- ASSIGNMENT
Match the word "computer". Return each line of the data below where it appears.

- RECORD EXCERPTS
● ● ● ● ● ● ●
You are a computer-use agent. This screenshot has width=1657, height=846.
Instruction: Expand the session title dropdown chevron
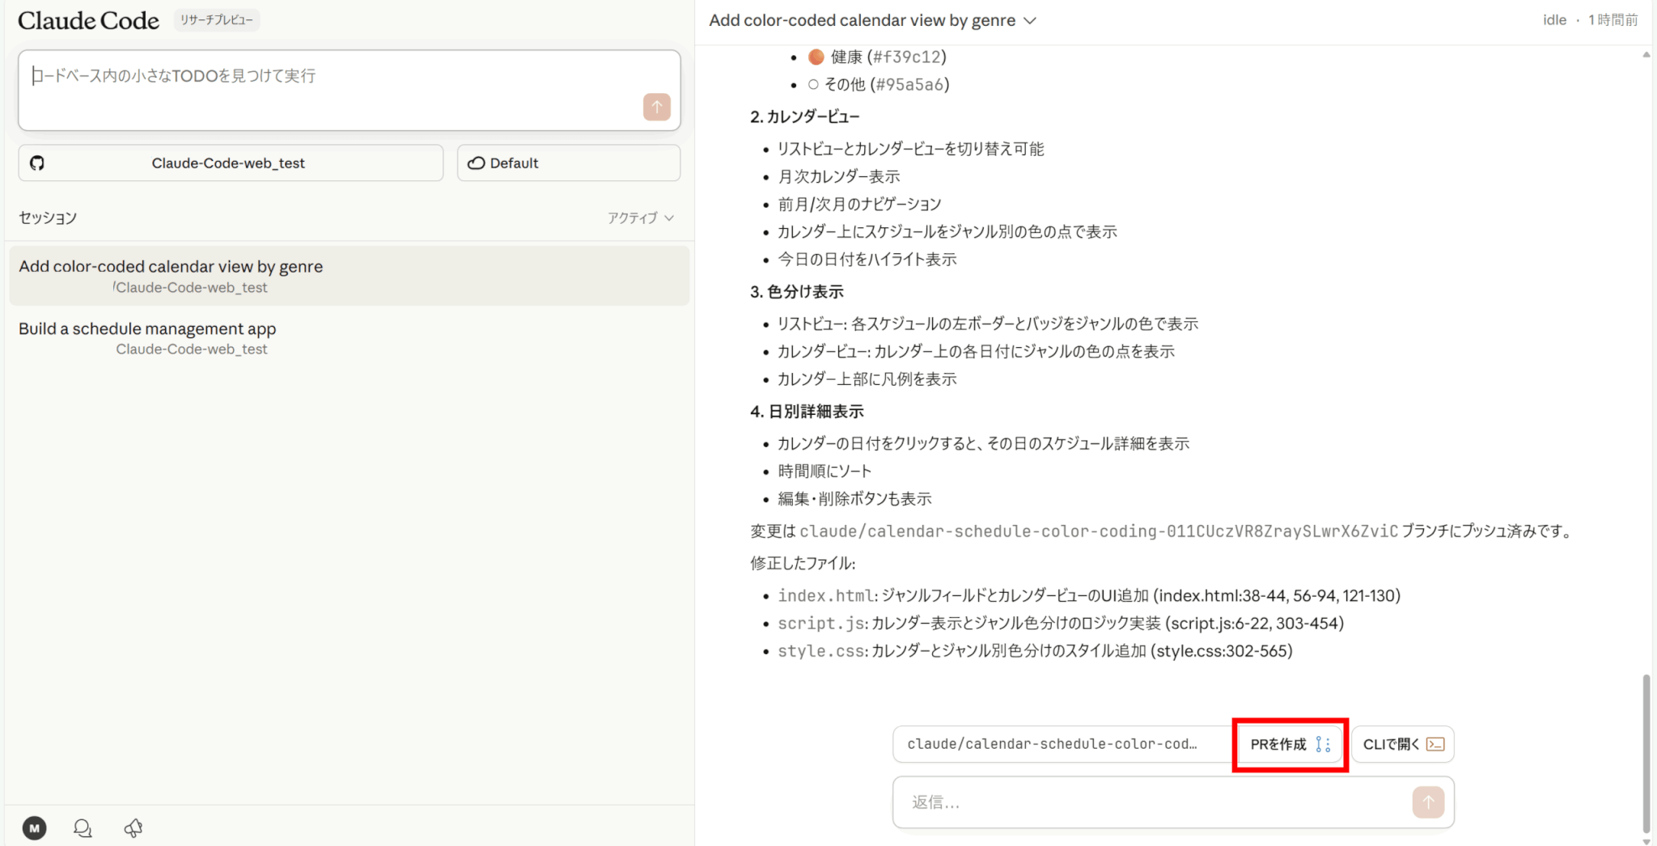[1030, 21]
● ● ● ● ● ● ●
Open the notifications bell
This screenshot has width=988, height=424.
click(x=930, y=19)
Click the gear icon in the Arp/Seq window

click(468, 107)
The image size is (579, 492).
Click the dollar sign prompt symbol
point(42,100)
● ● ● ● ● ● ●
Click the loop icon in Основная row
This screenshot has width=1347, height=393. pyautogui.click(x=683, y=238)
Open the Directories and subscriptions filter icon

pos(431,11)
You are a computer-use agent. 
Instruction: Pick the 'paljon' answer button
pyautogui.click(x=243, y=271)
● ● ● ● ● ● ●
- RESPONSE TO THIS EXERCISE
You are a computer-use agent. This screenshot has width=1657, height=846.
You are a computer-use agent. 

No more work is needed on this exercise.